Montane heath and hillwalkers both tend to prefer the tops of mountains  © Sarah Ryan
Montane heath and hillwalkers both tend to prefer the tops of mountains
© Sarah Ryan

This is a particular Arctic-alpine environment typically found above 750m where snow lies late into the summer and, in some patches (at least until recent times) all through the year. Up in this rocky landscape, you don't find very many herby plants. It's mostly mosses, lichens and sedges, some of which depend on snow cover. You might also see teeny sparrow-like snow buntings nipping insects off the snow or dotterel (Charadrius morinellus), Britain's only montane wading bird.

Three species to spot:

  • Eurasian dotterel (Charadrius morinellus)
  • Dwarf willow (Salix herbacea)
  • Woolly fringe-moss (Racomitrium lanuginosum)

Best places to see:

  • Ben Lawers, Perthshire
  • Braeriach, Cairngorms
  • Bowfell, Lake District

Limestone pavement

There's only about 26km2 of limestone pavement in the UK but that's allegedly a significant proportion of limestone pavement globally. This is a very weird landscape, an exposed karst platform, weathered into blocks and riven with cracks. Get down on your knees and peer into those cracks and you'll see a little forest of ferns, flowers and mosses flourishing in the shelter provided.

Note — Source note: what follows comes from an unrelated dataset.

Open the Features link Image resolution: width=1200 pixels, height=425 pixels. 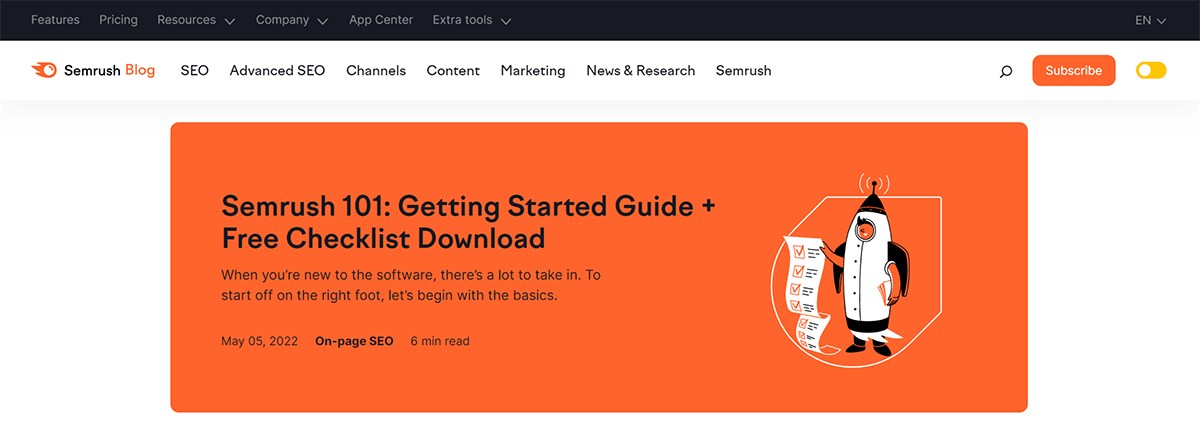55,20
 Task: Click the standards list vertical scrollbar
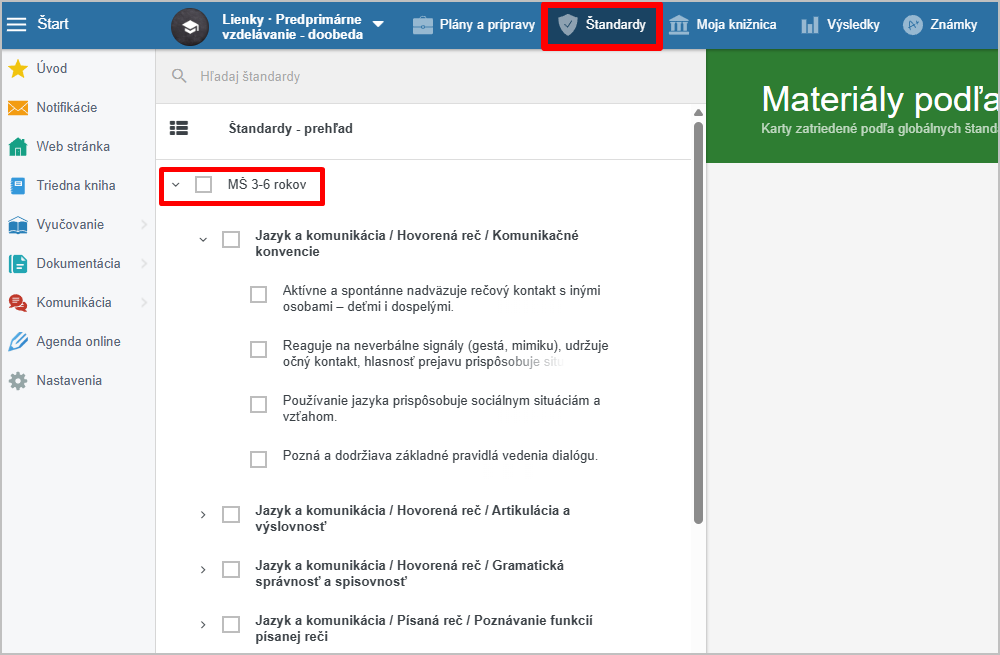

Limestone pavement in the south Lakes  © Pixabay
Limestone pavement in the south Lakes
© Pixabay

The landscape is the result of glacial activity, with the upper layer of soil scoured away by the ice to reveal the limestone bedrock beneath. Rain, especially acid rain, wears away at faults in the slightly soluble limestone, weathering it into the distinctive clints (blocks) and grykes (cracks). Where it isn't overgrazed, these grykes can grow lush with ferns, woodland flowers and orchids. Scar Close, on Ingleborough, which has been fenced for decades, is a particularly good example. Hopscotch across the blocks, crouch to investigate the miniature worlds in the cracks, then stand up to a dizzyingly expansive view. Limestone pavements may be limited in extent, but certainly not in appeal.

Three species to spot:

  • Hart's tongue fern (Asplenium scolopendrium)
  • Dog's mercury (Mercurialis perennis)
  • Common lizard (Zootoca vivipara)

Best places to see:

  • Ingleborough or Malham Cove, Yorkshire Dales
  • Strath, Skye
  • Southeast Cumbria

Upland spring and flush

High up beneath the crest of the Cuillin ridge, where the colour spectrum is reduced to dark rock and blue sky, is a splash of lime green that is so important that it's written into the guidebooks. Why? Because this little clump of green moss indicates a bubbling spring, and water, on that precipitous ridge, is scarce.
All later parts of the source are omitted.